Sur les 430 restaurants communautaires prévus initialement, 360 sont opérationnels après vérification du FAES. Certains établissements ont été disqualifiés pour avoir revendu les denrées destinées aux populations vulnérables. L’Artibonite et le Nord-Ouest sont exclus de certains volets faute de prestataires lors des appels d’offres.
Réinsertion et Formation
La formation professionnelle constitue un pilier majeur du PUM. Deux mille jeunes suivent des formations variées : cosmétologie, carrelage, plomberie, électricité, décoration événementielle. Chaque participant reçoit 15 000 gourdes de transfert monétaire, un kit alimentaire en ration sèche, et du matériel professionnel spécifique à leur formation lors de la graduation.
Le Centre d’Accueil de Carrefour, qui héberge 181 résidents de 5 à 32 ans, bénéficie d’une enveloppe de 75 millions de gourdes sur trois mois. Ce financement permet le réaménagement du centre professionnel, la réhabilitation de la boulangerie (pour la consommation interne et la vente), l’achat de bancs et fournitures scolaires, et l’approvisionnement de l’infirmerie en médicaments. Un programme spécial prévoit la formation de 50 jeunes aux métiers du bâtiment pendant six mois, avec des extensions prévues en électricité et informatique. Trente jeunes bénéficieront d’un plan de sortie incluant une formation en entrepreneuriat et un financement pour leurs projets.
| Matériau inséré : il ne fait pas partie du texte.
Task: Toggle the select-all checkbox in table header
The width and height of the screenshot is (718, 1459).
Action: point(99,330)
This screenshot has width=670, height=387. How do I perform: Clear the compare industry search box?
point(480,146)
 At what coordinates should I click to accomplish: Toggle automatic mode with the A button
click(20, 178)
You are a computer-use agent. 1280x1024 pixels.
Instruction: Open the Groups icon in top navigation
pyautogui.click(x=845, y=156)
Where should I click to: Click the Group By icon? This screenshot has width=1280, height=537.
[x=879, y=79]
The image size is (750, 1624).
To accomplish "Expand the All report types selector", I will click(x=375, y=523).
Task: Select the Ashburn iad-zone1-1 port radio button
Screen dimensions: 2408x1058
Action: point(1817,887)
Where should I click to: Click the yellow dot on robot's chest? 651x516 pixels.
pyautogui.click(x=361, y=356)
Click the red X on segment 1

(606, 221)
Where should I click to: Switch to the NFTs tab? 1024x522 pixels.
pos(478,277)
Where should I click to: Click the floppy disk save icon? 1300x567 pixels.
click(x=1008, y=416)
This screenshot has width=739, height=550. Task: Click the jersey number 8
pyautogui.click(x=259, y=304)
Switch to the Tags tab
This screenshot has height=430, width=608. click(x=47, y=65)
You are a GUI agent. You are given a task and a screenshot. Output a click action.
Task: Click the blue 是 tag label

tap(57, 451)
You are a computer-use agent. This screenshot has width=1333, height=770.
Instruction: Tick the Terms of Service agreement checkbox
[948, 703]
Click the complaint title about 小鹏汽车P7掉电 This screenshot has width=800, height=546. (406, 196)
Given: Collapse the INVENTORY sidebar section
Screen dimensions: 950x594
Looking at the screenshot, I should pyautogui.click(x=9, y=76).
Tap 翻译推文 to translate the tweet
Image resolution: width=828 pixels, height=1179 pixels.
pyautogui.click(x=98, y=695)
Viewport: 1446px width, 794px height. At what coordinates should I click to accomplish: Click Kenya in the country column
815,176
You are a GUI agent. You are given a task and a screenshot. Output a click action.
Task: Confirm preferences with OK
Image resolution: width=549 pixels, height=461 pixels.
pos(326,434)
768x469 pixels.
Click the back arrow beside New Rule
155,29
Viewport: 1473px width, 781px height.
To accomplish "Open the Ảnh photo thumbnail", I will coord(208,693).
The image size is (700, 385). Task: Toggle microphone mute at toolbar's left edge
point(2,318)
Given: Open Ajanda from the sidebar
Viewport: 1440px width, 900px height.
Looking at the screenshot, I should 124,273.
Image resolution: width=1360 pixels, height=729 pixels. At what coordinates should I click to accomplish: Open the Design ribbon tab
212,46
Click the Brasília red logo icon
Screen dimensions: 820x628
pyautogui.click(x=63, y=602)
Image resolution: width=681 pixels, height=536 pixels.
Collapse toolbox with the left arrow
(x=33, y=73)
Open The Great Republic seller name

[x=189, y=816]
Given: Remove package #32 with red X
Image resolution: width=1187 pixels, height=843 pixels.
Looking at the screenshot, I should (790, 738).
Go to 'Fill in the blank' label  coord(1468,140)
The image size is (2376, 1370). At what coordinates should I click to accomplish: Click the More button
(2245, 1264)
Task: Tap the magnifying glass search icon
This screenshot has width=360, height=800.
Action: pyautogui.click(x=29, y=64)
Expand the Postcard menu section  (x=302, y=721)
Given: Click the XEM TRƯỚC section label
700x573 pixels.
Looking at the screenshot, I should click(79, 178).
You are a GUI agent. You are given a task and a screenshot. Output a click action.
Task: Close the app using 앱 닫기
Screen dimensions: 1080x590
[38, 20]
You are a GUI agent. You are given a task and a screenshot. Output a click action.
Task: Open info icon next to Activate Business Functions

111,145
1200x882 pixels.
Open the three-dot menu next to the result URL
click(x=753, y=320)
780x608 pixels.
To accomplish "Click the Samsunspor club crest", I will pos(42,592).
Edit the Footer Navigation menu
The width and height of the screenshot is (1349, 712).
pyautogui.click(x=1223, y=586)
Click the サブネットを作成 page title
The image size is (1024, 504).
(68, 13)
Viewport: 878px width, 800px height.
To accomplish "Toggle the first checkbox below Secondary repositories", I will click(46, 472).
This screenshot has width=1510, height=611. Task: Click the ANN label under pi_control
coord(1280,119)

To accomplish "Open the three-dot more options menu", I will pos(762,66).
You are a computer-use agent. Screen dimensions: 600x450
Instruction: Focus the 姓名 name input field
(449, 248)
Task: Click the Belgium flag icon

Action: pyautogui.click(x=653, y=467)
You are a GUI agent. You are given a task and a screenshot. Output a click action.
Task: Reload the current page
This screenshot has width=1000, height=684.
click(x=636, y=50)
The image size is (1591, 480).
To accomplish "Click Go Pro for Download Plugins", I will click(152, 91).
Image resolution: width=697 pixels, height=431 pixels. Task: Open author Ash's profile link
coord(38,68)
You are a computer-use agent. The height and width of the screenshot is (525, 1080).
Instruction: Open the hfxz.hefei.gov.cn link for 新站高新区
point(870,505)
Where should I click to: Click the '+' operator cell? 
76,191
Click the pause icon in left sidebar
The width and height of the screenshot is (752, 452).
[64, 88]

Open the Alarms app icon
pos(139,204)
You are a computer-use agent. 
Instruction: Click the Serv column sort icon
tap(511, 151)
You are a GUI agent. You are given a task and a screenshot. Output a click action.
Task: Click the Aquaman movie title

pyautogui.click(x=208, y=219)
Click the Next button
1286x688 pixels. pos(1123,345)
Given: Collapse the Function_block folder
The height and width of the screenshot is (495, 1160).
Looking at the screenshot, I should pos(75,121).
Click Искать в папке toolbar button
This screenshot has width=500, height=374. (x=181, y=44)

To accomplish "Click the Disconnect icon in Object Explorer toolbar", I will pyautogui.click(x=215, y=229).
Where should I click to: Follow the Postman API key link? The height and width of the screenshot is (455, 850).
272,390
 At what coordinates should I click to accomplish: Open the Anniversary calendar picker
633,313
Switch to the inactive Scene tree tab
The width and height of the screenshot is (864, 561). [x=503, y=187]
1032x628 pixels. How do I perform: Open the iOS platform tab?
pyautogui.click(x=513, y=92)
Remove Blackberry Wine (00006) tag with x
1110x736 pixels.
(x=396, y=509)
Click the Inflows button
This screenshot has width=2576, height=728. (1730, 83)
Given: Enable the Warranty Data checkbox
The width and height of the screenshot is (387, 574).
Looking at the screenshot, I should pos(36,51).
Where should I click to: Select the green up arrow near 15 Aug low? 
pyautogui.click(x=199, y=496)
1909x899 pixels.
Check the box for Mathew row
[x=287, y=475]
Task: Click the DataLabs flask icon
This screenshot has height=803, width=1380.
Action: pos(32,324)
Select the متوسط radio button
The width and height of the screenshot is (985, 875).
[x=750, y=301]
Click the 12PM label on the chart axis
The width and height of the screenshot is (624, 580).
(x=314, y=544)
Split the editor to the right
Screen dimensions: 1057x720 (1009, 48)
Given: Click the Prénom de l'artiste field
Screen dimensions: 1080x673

Les autres ministères participent activement : le ministère du Commerce soutient les petites entreprises (50 millions), le MARNDR investit dans la sécurité alimentaire (245 millions) et la vaccination du bétail (100 millions), le MTPTC lance des travaux à haute intensité de main-d’œuvre dans les dix départements (131,5 millions), et le MCFDF assure l’alimentation des femmes en détention (50 millions).
Le MAST, tout en coordonnant l’ensemble, investit 25 millions dans le renforcement du SIMAST pour améliorer la gestion des programmes sociaux. Un budget de 46,5 millions est consacré au suivi-évaluation pour garantir la conformité des décaissements aux normes et préparer les rapports détaillés pour la Cour des Comptes, le ministère de la Planification et le ministère des Finances.
Le programme réaffirme ainsi la volonté de l’État haïtien de répondre aux besoins urgents des populations vulnérables tout en investissant dans des solutions durables de formation et de réinsertion sociale.